Improving air quality by switching to clean cookstoves monitored by a mobile app
SDG 4: Good health and well-being | SDG 13: Climate action

Three billion people around the world rely on indoor fires for cooking meals and heating their homes. But the resulting smoke greatly contributes to both climate change and nearly four million deaths each year—more than malaria, TB, and HIV/AIDS combined. To combat this, our StoveTrace program provides financial incentives for individuals in India to use a clean cookstove in place of traditional biomass burning cookstoves.

By connecting a mobile-phone-based temperature sensing application to the clean cookstoves, the program is able to track data, test new solutions, and provide carbon market payments directly to individual users. This increases the adoption of clean cookstoves, greatly reducing pollution and improving health for the women and children who are most exposed to the smoke.

Empowering women through online mentorship
SDG 4: Gender equality

Women in Southeast Asia are increasingly drawn to entrepreneurship out of necessity, yet they often face challenges accessing the resources and support they need to develop, grow, and sustain their businesses. In collaboration with the Cherie Blair Foundation for Women, our DevelopHer program aims to unlock the potential of women entrepreneurs by combining the breadth of a mobile learning app with the depth of personalized, online mentoring.

Through the program, successful businesswomen can mentor female entrepreneurs in Southeast Asia, helping them overcome challenges while gaining the skills and confidence they need to grow their business. By leveraging mobile technology, women are given a platform to make a lasting difference through personal support and mentorship – from anywhere in the world.

Preserving water quality through a smartphone-driven education campaign
SDG 6: Clean water and sanitation

The only source of drinking water in the Yucatan Peninsula in southeast Mexico comes from a karst aquifer system that is highly susceptible to pollution from human activities. Part of the challenge is the lack of public knowledge regarding the unique system. In collaboration with JAPAY, our Smart Water program leverages Internet of Things (IoT) solutions and engagement activities to increase awareness and understanding of water quality in the local community.

To date, the program has equipped more than 100 local households with smartphones to drive an education campaign centered around helpingthem learn how to preserve water resources and prevent water contamination. This empowers individuals to take direct action in protecting their community's sole source of drinking water.

Reducing the environmental impact of farms using drones
SDG 12: Responsible consumption and production | SDG 13: Climate action

In Brazil, more than 70 percent of food consumed domestically comes from family farms. Our Drones for Precision Agriculture program aims to demonstrate how drone technology can reduce the negative impact of climate change by providing timely and accurate information to farmers, allowing them to take immediate actions in favor of the environment and their business.

Through the program, individual farmers have access to precise crop intelligence metrics and recommendations for specific actions, such as irrigating, fertilizing, or spraying pesticides. The ability to pinpoint areas needing action allows for spot application rather than whole-field treatment, which reduces negative environmental impact.

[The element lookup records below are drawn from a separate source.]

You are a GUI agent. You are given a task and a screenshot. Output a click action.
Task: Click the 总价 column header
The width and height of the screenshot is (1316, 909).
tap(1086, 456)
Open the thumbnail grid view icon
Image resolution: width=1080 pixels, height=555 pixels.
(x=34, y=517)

The promise of the SDGs can only be realized if we all take action. By leveraging the power of technology, we can actively engage and empower people around the world to drive collective progress towards the SDGs. Wireless Reach extends Qualcomm’s emphasis on research and development by innovating new social applications for our technology that, while improving people’s lives and creating more resilient communities, provide platforms that increase the power of the individual.